[EXERCISE REQUIREMENTS]:
a) Using the text on attorneys' fees in unfair competition litigation, state for each of the following whether it agrees with the text, answering yes or no and quoting the deciding words exactly: (i) the Trade Secrets Act has been adopted everywhere except New York, Massachusetts, and Texas; (ii) under the Trade Secrets Act, a defendant can obtain its fees if the misappropriation was willful; (iii) the Nightingale Home Healthcare opinion came from the Ninth Circuit.
b) According to the text on attorneys' fees in unfair competition litigation, under which act did Judge Posner consider when fees were appropriate for "exceptional" cases of trademark or trade dress infringement?
c) Reproduce the passage of the text on attorneys' fees in unfair competition litigation from "Much of Judge" up to and including "six-figure legal bills.".
:: TEXT PROVIDED ::
Because damages are often extremely difficult to prove (and because injunction issues are decided early in a case), attorneys' fees often become the driving force in non-compete or trade secret litigation. Indeed, an early litigation thrust usually means that the legal bills hit mid-five or -six figures before the parties even have an idea of what they are in for.
So for any plaintiff or defendant in an unfair competition lawsuit, the ability to shift fees becomes a driving, paramount concern. The basis for fee shifting usually is found in a contract (a prevailing party clause) or the statute under which a party is suing (or much less frequently, a statute of general applicability).
One common method of attempting to recover fees finds its home in the Trade Secrets Act, which contains a fee provision allowing a plaintiff to recover fees if the defendant's misappropriation is "willful." Conversely (and as a mirror image to the willfulness standard), a defendant can obtain its fees if the suit was filed or maintained in "bad faith." Very little in the way of case law helps us figure out a uniform test, despite the fact the Trade Secrets Act is a uniform act adopted everywhere now but New York, Massachusetts, and Texas.
It is appropriate, therefore, to look elsewhere, including Judge Posner's opinion in Nightingale Home Healthcare, Inc. v. Anodyne Therapy, LLC, 626 F.3d 958 (7th Cir. 2010), where he surveyed the semantic jumble in determining when fees were appropriate for "exceptional" cases of trademark or trade dress infringement under the Lanham Act.
Much of Judge Posner's discussion in Nightingale Home Healthcare discusses the tort of abuse of process and the stark reality that disputes between competitors are often about litigation costs, not judgment-oriented outcomes. Put another way, parties to litigation often use the litigation as the end itself - not a means to an end. As Judge Posner notes, a new market entrant may have a clearly meritorious claim for infringement against a large opponent, but may find itself bullied into submission through a scorched earth defense strategy (and which has no hope of prevailing). On the other side of the coin, a dominant player in the market may sue a new, much smaller entrant on dubious claims just to force that competitor out of the market under the specter of six-figure legal bills.
:::
:: GIVEN RECORDS ::
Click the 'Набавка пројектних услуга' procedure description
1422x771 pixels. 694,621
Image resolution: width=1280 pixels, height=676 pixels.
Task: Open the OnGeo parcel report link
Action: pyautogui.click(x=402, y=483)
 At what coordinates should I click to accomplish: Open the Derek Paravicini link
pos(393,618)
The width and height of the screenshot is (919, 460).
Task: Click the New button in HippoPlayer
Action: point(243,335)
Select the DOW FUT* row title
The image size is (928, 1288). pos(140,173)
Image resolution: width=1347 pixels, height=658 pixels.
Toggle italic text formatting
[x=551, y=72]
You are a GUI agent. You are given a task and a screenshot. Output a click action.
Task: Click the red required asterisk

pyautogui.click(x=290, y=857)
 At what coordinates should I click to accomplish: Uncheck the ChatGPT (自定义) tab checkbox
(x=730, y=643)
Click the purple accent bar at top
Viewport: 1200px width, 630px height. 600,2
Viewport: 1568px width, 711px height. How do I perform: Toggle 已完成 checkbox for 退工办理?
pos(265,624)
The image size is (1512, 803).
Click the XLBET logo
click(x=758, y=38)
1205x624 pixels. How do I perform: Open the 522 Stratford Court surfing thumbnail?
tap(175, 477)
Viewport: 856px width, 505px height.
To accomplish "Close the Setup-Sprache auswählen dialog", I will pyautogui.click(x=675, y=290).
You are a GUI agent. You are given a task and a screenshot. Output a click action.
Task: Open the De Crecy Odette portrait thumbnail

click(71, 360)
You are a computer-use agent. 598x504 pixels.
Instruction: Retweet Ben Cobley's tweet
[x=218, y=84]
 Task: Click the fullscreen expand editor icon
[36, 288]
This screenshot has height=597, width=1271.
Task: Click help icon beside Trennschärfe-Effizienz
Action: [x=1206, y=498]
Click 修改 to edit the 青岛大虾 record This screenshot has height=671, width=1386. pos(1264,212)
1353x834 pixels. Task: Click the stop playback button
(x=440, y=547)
:::
[ANSWERS TO EACH TASK]:
a)
(i) Yes: "the Trade Secrets Act is a uniform act adopted everywhere now but New York, Massachusetts, and Texas."
(ii) No: "a defendant can obtain its fees if the suit was filed or maintained in "bad faith.""
(iii) No: "626 F.3d 958 (7th Cir. 2010)"

b) The Lanham Act.

c)
Much of Judge Posner's discussion in Nightingale Home Healthcare discusses the tort of abuse of process and the stark reality that disputes between competitors are often about litigation costs, not judgment-oriented outcomes. Put another way, parties to litigation often use the litigation as the end itself - not a means to an end. As Judge Posner notes, a new market entrant may have a clearly meritorious claim for infringement against a large opponent, but may find itself bullied into submission through a scorched earth defense strategy (and which has no hope of prevailing). On the other side of the coin, a dominant player in the market may sue a new, much smaller entrant on dubious claims just to force that competitor out of the market under the specter of six-figure legal bills.